14-2. Verification of T cell activity through cytokine secretion analysis
[0191] To verify the T cell activation ability of ICOS-L variants fused to the heavy chain or light chain of Atezolizumab through co-stimulation signaling, the degree of cytokine (interferon gamma) secretion was confirmed as in Example 12-2 above. As a result, cytokine secretion from T cells treated with Atezolizumab fused to ICOS-L was significantly increased compared to the Atezolizumab antibody (FIGS. 25 and 26). Through this, it was confirmed that ICOS-L maximized the efficacy of Atezolizumab by successfully inducing the T cell activation.

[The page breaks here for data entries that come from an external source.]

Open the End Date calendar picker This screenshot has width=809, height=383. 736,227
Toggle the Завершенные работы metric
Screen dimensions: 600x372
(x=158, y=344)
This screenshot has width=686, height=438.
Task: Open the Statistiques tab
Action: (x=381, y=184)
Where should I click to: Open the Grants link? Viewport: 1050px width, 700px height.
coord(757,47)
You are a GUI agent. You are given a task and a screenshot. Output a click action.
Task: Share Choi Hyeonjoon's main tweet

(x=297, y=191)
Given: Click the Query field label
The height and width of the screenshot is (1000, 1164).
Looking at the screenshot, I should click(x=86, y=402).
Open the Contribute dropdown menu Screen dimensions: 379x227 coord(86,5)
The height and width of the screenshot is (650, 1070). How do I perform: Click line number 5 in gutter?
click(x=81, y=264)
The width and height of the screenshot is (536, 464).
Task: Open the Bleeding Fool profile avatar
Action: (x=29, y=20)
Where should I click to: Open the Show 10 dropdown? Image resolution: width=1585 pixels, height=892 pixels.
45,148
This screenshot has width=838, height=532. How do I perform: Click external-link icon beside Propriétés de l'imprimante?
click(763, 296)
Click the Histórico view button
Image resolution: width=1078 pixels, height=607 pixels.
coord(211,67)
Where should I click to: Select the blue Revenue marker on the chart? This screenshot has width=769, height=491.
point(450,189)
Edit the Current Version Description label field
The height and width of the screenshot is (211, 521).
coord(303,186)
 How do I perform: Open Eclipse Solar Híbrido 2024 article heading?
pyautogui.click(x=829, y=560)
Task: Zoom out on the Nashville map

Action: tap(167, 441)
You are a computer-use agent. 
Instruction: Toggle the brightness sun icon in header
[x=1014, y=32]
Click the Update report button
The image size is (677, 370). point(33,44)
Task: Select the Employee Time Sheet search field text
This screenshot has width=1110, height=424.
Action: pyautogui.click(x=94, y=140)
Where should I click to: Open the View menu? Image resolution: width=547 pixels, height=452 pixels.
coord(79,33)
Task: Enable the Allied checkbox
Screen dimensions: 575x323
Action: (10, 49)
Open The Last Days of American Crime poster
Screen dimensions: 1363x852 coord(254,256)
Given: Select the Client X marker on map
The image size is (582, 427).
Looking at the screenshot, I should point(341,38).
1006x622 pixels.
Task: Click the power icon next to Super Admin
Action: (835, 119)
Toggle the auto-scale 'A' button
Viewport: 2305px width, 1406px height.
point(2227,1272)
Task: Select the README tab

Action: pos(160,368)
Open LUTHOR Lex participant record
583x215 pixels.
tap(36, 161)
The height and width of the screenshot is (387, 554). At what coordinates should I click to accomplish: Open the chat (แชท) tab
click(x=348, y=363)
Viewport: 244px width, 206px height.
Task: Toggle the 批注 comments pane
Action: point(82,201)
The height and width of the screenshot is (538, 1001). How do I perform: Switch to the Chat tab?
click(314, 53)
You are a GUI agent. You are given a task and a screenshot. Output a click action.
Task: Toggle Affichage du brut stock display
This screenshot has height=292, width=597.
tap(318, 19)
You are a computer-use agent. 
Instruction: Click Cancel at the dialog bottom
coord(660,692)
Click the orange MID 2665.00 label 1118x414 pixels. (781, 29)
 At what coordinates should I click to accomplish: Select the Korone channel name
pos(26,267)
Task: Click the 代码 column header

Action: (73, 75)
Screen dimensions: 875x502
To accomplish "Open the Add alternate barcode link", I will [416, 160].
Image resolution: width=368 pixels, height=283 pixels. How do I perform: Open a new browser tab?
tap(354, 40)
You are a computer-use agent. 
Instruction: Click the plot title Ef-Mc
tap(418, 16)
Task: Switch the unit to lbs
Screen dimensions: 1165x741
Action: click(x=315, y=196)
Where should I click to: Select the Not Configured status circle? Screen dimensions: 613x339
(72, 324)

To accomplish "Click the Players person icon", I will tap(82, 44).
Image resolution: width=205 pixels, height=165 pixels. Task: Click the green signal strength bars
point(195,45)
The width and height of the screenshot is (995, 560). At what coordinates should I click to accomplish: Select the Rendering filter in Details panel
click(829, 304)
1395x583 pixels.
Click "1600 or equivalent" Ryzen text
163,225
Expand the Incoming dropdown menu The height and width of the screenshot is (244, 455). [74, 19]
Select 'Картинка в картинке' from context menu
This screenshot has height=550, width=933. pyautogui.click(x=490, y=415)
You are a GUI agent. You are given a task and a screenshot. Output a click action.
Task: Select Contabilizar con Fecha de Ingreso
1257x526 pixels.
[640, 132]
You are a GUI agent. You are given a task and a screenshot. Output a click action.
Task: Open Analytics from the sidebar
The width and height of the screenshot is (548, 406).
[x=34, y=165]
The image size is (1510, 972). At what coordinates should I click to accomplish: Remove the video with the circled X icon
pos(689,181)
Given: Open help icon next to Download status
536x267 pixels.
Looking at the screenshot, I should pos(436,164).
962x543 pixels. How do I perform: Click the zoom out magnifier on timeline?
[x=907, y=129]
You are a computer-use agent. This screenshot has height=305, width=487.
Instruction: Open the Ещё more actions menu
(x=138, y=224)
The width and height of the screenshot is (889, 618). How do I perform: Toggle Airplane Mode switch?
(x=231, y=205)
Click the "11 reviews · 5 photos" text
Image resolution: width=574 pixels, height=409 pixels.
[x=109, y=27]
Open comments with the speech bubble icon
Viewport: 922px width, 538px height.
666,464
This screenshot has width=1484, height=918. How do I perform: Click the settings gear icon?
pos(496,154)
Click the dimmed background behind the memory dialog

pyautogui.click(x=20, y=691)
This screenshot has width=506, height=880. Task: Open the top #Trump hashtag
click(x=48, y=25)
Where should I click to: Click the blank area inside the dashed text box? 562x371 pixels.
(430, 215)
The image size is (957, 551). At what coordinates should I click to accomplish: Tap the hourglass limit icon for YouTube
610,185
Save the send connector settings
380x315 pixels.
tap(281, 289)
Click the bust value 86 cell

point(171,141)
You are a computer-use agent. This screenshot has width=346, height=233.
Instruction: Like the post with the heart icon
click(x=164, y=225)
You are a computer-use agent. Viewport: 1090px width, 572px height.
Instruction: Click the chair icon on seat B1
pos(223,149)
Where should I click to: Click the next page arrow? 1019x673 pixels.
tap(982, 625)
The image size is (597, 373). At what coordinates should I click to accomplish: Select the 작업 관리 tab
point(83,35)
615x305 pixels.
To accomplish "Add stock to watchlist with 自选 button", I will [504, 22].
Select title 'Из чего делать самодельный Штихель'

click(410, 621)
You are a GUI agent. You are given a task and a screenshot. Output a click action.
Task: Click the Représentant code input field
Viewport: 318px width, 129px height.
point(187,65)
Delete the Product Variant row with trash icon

1. An ICOS-L variant in which any one or more amino acids selected from the group consisting
of amino acids at positions 4, 51, 52, 54, 57, 74, 130, and 234 in an amino acid sequence
of wild-type Inducible Co-Stimulator-ligand (ICOS-L) are substituted with sequences
different from amino acids of the wild type.
2. The ICOS-L variant of claim 1, wherein the amino acids of the wild-type ICOS-L includes
an amino acid sequence of SEQ ID NO: 1.
3. The ICOS-L variant of claim 1, comprising: any one or more amino acid substitutions
selected from the group consisting of E4D, Q51P, Q51H, N52S, S54N, N57H, L74R, S130C
and K234R.
4. The ICOS-L variant of claim 1, comprising: amino acid substitutions of Q51P and N57H.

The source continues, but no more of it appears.